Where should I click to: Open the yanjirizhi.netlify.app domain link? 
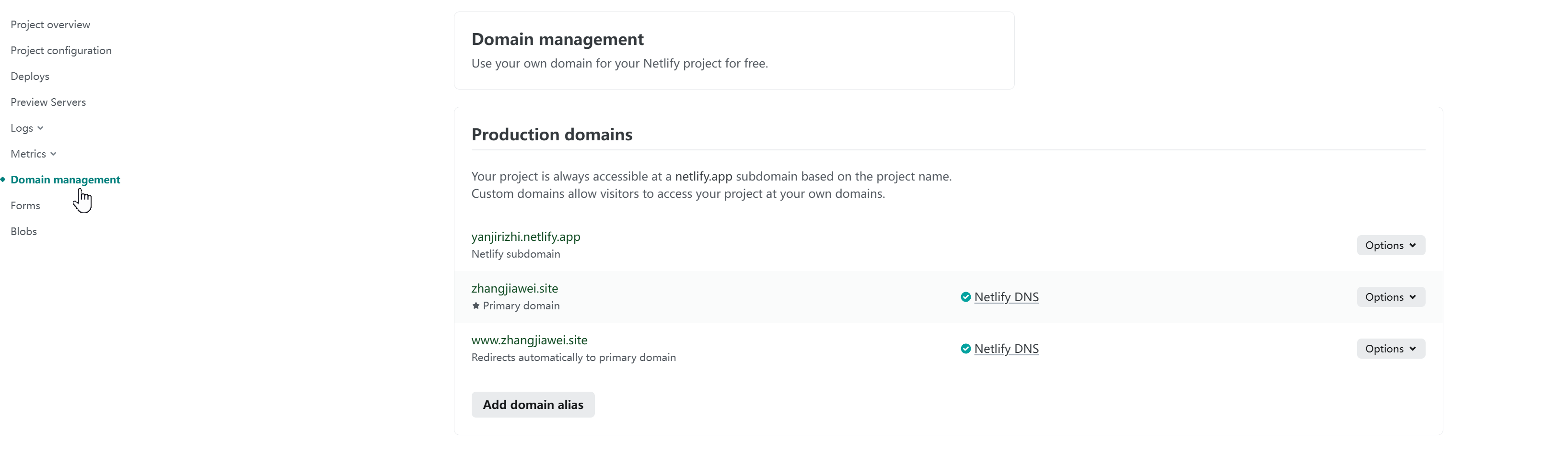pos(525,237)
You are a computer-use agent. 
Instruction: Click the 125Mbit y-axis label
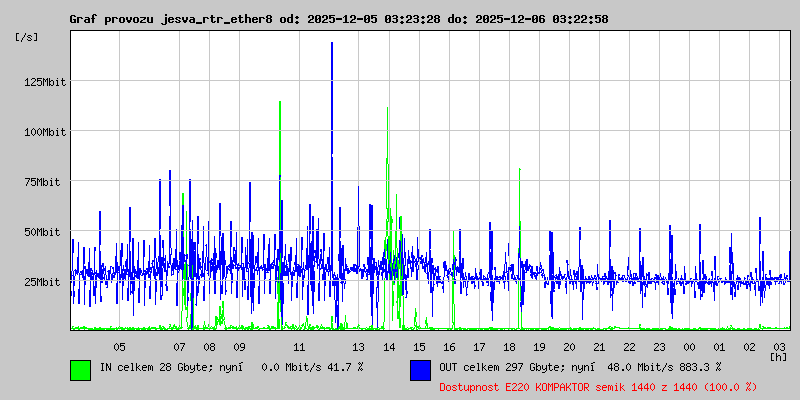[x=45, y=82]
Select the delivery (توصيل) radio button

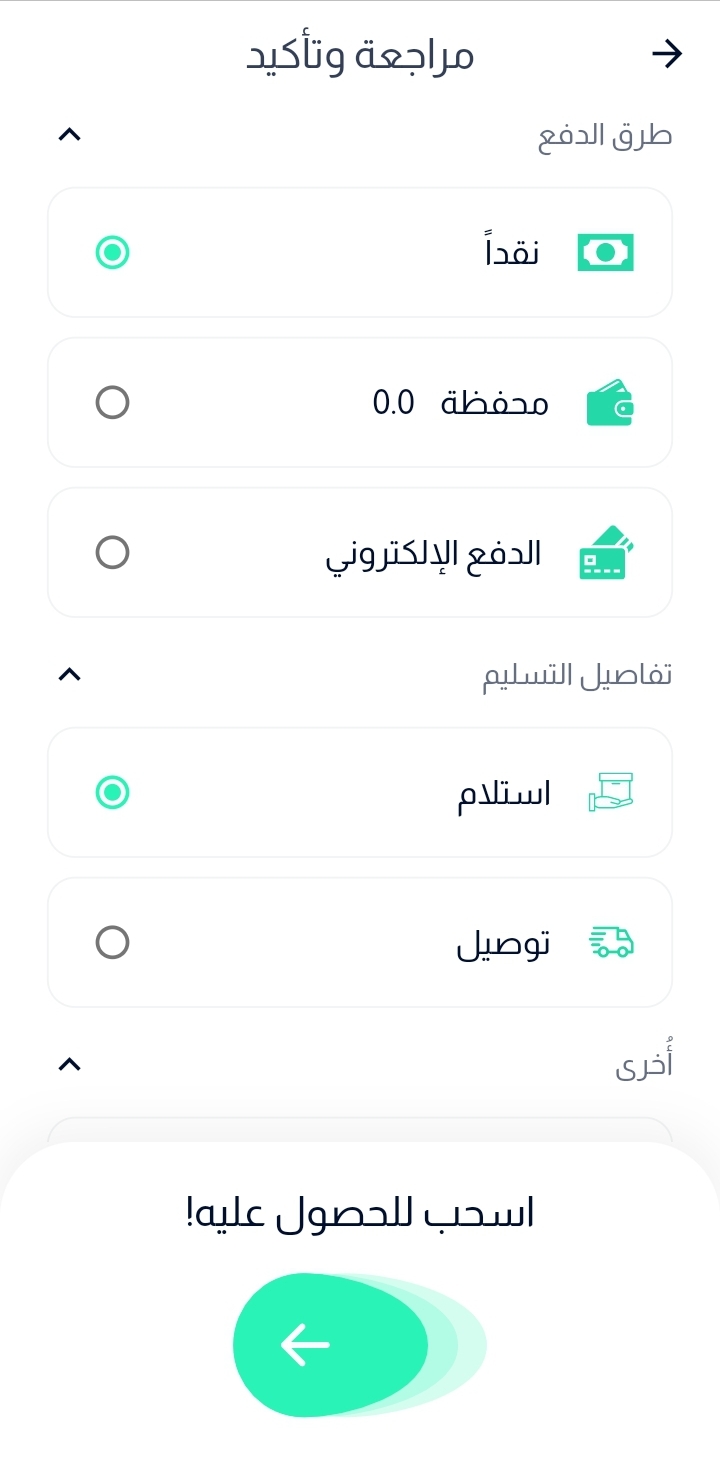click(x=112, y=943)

- WHAT NEEDS TO BE DONE: From the records given above, reproduce all text exactly and exclude each picture.

- YOUR SOLUTION:
Where should I click to: Open the yanjirizhi.netlify.app domain link? 
pos(525,237)
You are a computer-use agent. 
Instruction: Click the 125Mbit y-axis label
[x=45, y=82]
Select the delivery (توصيل) radio button

click(x=112, y=943)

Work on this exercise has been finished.